= Working data =
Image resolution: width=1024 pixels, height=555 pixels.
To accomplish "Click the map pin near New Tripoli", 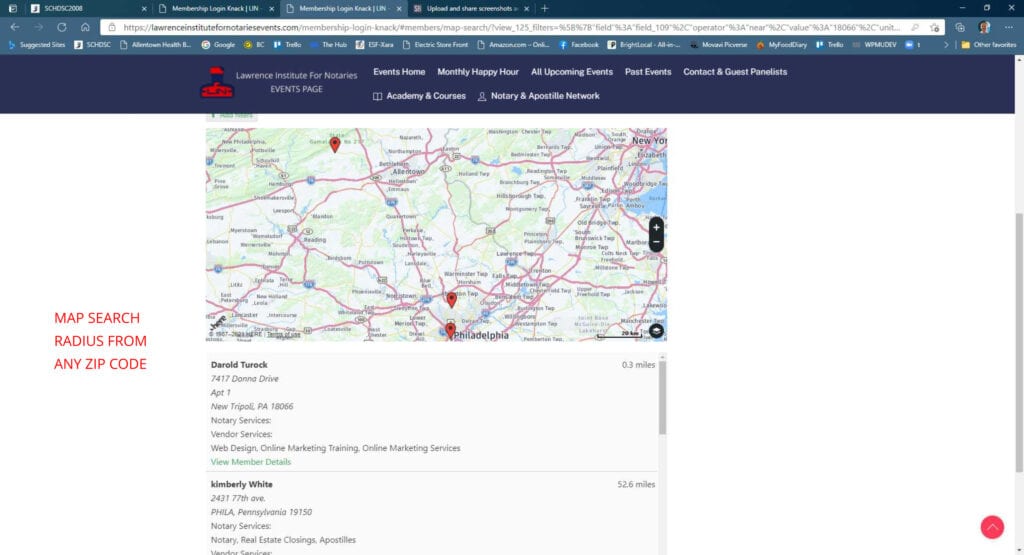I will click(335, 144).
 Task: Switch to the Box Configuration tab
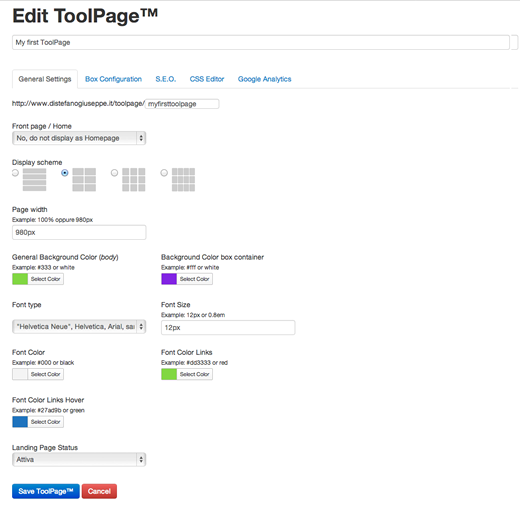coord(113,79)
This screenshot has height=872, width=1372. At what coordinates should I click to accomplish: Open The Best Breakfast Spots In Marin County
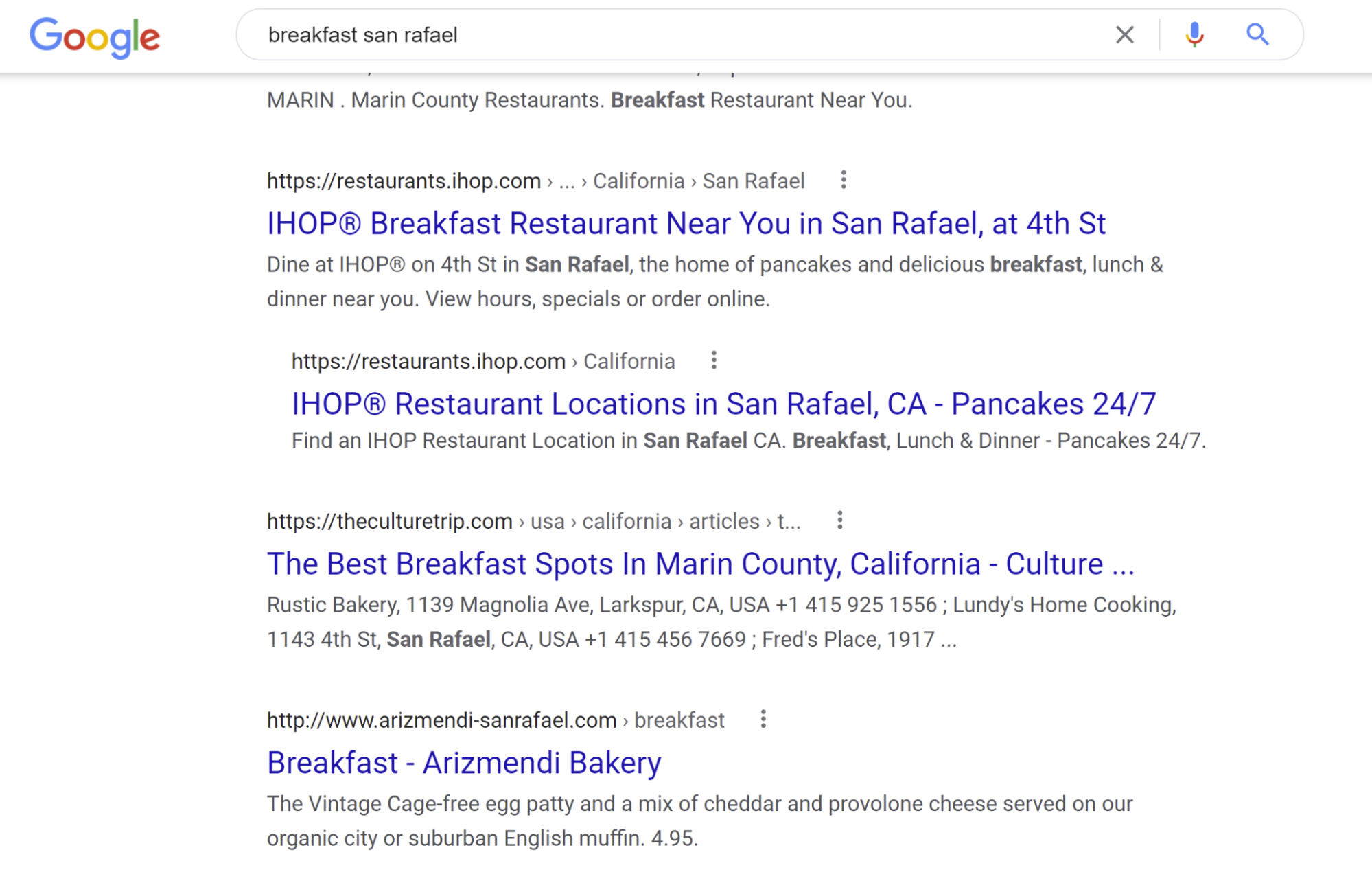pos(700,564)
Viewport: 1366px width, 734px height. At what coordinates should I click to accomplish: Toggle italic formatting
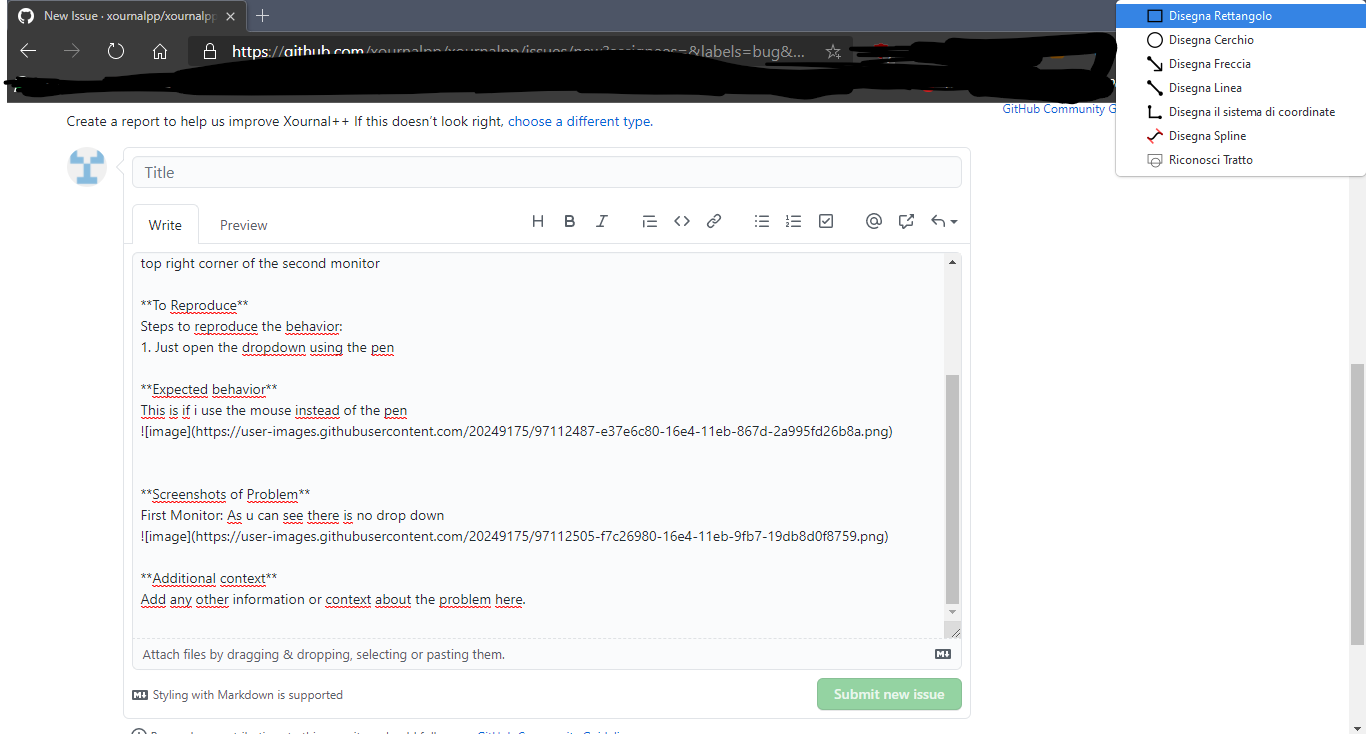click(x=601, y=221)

= About this exercise =
The required answer is the lines from the one that contains "Viewport: 1366px width, 734px" through the last line of the records, restated word for word, with every picture dropped.

= Response to the task =
Viewport: 1366px width, 734px height. At what coordinates should I click to accomplish: Toggle italic formatting
click(x=601, y=221)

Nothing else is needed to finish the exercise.